_Material provided_:
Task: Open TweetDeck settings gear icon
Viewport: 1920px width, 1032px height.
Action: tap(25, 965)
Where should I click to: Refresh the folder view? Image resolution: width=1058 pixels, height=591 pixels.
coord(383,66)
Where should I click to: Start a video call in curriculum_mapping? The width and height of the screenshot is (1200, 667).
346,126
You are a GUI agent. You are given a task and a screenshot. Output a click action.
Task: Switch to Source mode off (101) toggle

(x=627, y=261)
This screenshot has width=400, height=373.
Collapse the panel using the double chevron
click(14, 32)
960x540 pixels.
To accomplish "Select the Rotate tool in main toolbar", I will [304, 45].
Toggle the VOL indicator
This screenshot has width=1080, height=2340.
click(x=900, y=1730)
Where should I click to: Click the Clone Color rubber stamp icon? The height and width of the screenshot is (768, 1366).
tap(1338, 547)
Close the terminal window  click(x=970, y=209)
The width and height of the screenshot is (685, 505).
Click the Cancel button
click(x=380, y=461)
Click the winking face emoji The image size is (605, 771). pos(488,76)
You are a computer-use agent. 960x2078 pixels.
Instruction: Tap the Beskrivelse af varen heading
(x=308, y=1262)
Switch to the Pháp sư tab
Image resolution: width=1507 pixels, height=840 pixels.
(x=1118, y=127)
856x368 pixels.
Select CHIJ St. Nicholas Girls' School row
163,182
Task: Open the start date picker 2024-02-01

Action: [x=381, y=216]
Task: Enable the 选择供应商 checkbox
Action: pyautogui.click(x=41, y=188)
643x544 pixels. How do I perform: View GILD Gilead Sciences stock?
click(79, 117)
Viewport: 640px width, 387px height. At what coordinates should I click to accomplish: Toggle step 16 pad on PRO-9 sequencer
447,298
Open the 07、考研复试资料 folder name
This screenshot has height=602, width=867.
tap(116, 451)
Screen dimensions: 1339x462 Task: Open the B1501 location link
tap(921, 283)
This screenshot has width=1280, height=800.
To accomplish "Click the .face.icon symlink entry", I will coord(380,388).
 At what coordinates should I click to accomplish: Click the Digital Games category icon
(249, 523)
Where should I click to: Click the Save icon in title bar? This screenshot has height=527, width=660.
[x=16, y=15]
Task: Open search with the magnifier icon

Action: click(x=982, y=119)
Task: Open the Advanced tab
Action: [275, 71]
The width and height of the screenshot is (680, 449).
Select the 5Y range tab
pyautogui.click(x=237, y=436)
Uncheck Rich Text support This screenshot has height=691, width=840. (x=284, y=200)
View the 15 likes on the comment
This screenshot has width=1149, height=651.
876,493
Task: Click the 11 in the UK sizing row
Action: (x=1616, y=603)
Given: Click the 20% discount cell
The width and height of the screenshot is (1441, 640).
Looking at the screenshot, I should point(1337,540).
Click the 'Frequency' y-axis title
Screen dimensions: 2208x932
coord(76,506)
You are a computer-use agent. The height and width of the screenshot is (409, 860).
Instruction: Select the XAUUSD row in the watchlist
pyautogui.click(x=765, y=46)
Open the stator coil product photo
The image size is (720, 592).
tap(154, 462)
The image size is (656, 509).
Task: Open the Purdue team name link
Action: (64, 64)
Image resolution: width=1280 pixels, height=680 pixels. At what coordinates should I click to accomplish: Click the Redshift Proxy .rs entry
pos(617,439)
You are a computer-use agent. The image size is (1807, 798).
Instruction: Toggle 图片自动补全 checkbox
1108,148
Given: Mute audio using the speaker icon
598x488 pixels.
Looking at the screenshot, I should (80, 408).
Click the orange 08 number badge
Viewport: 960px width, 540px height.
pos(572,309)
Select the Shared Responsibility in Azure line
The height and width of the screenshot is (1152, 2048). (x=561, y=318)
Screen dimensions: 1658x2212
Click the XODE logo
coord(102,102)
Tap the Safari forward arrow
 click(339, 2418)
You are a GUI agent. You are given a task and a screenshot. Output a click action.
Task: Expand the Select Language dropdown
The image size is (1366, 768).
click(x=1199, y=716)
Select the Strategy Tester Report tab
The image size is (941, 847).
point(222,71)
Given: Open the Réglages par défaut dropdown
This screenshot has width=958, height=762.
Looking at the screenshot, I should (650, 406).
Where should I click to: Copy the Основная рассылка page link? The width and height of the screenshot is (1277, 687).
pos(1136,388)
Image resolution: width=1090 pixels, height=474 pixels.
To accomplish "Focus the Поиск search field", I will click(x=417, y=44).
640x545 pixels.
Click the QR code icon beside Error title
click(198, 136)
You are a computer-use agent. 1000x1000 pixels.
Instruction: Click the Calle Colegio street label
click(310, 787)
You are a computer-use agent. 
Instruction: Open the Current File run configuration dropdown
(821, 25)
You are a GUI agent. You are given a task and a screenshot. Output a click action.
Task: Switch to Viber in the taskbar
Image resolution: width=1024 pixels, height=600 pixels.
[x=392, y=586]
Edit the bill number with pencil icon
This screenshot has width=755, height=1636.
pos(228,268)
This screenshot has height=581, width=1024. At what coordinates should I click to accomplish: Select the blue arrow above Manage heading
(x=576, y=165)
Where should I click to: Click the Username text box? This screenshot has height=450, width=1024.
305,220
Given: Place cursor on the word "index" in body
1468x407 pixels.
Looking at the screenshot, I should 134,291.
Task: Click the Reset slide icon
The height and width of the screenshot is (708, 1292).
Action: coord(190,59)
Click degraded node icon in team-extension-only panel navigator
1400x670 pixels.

_Task goal_:
The listing above must be written out again in its entirety, exactly as given.

_Expected answer_:
Task: Open TweetDeck settings gear icon
Viewport: 1920px width, 1032px height.
Action: tap(25, 965)
Where should I click to: Refresh the folder view? Image resolution: width=1058 pixels, height=591 pixels.
coord(383,66)
Where should I click to: Start a video call in curriculum_mapping? The width and height of the screenshot is (1200, 667).
346,126
You are a GUI agent. You are given a task and a screenshot. Output a click action.
Task: Switch to Source mode off (101) toggle

(x=627, y=261)
This screenshot has width=400, height=373.
Collapse the panel using the double chevron
click(14, 32)
960x540 pixels.
To accomplish "Select the Rotate tool in main toolbar", I will [304, 45].
Toggle the VOL indicator
This screenshot has width=1080, height=2340.
click(x=900, y=1730)
Where should I click to: Click the Clone Color rubber stamp icon? The height and width of the screenshot is (768, 1366).
tap(1338, 547)
Close the terminal window  click(x=970, y=209)
The width and height of the screenshot is (685, 505).
Click the Cancel button
click(x=380, y=461)
Click the winking face emoji The image size is (605, 771). pos(488,76)
You are a computer-use agent. 960x2078 pixels.
Instruction: Tap the Beskrivelse af varen heading
(x=308, y=1262)
Switch to the Pháp sư tab
Image resolution: width=1507 pixels, height=840 pixels.
(x=1118, y=127)
856x368 pixels.
Select CHIJ St. Nicholas Girls' School row
163,182
Task: Open the start date picker 2024-02-01

Action: [x=381, y=216]
Task: Enable the 选择供应商 checkbox
Action: pyautogui.click(x=41, y=188)
643x544 pixels. How do I perform: View GILD Gilead Sciences stock?
click(79, 117)
Viewport: 640px width, 387px height. At what coordinates should I click to accomplish: Toggle step 16 pad on PRO-9 sequencer
447,298
Open the 07、考研复试资料 folder name
This screenshot has height=602, width=867.
tap(116, 451)
Screen dimensions: 1339x462 Task: Open the B1501 location link
tap(921, 283)
This screenshot has width=1280, height=800.
To accomplish "Click the .face.icon symlink entry", I will coord(380,388).
 At what coordinates should I click to accomplish: Click the Digital Games category icon
(249, 523)
Where should I click to: Click the Save icon in title bar? This screenshot has height=527, width=660.
[x=16, y=15]
Task: Open search with the magnifier icon

Action: click(x=982, y=119)
Task: Open the Advanced tab
Action: [275, 71]
The width and height of the screenshot is (680, 449).
Select the 5Y range tab
pyautogui.click(x=237, y=436)
Uncheck Rich Text support This screenshot has height=691, width=840. (x=284, y=200)
View the 15 likes on the comment
This screenshot has width=1149, height=651.
876,493
Task: Click the 11 in the UK sizing row
Action: (x=1616, y=603)
Given: Click the 20% discount cell
The width and height of the screenshot is (1441, 640).
Looking at the screenshot, I should point(1337,540).
Click the 'Frequency' y-axis title
Screen dimensions: 2208x932
coord(76,506)
You are a computer-use agent. The height and width of the screenshot is (409, 860).
Instruction: Select the XAUUSD row in the watchlist
pyautogui.click(x=765, y=46)
Open the stator coil product photo
The image size is (720, 592).
tap(154, 462)
The image size is (656, 509).
Task: Open the Purdue team name link
Action: (64, 64)
Image resolution: width=1280 pixels, height=680 pixels. At what coordinates should I click to accomplish: Click the Redshift Proxy .rs entry
pos(617,439)
You are a computer-use agent. The image size is (1807, 798).
Instruction: Toggle 图片自动补全 checkbox
1108,148
Given: Mute audio using the speaker icon
598x488 pixels.
Looking at the screenshot, I should (80, 408).
Click the orange 08 number badge
Viewport: 960px width, 540px height.
pos(572,309)
Select the Shared Responsibility in Azure line
The height and width of the screenshot is (1152, 2048). (x=561, y=318)
Screen dimensions: 1658x2212
Click the XODE logo
coord(102,102)
Tap the Safari forward arrow
 click(339, 2418)
You are a GUI agent. You are given a task and a screenshot. Output a click action.
Task: Expand the Select Language dropdown
The image size is (1366, 768).
click(x=1199, y=716)
Select the Strategy Tester Report tab
The image size is (941, 847).
point(222,71)
Given: Open the Réglages par défaut dropdown
This screenshot has width=958, height=762.
Looking at the screenshot, I should (650, 406).
Where should I click to: Copy the Основная рассылка page link? The width and height of the screenshot is (1277, 687).
pos(1136,388)
Image resolution: width=1090 pixels, height=474 pixels.
To accomplish "Focus the Поиск search field", I will click(x=417, y=44).
640x545 pixels.
Click the QR code icon beside Error title
click(198, 136)
You are a computer-use agent. 1000x1000 pixels.
Instruction: Click the Calle Colegio street label
click(310, 787)
You are a computer-use agent. 
Instruction: Open the Current File run configuration dropdown
(821, 25)
You are a GUI agent. You are given a task and a screenshot. Output a click action.
Task: Switch to Viber in the taskbar
Image resolution: width=1024 pixels, height=600 pixels.
[x=392, y=586]
Edit the bill number with pencil icon
This screenshot has width=755, height=1636.
pos(228,268)
This screenshot has height=581, width=1024. At what coordinates should I click to accomplish: Select the blue arrow above Manage heading
(x=576, y=165)
Where should I click to: Click the Username text box? This screenshot has height=450, width=1024.
305,220
Given: Place cursor on the word "index" in body
1468x407 pixels.
Looking at the screenshot, I should 134,291.
Task: Click the Reset slide icon
The height and width of the screenshot is (708, 1292).
Action: coord(190,59)
Click degraded node icon in team-extension-only panel navigator
1400x670 pixels.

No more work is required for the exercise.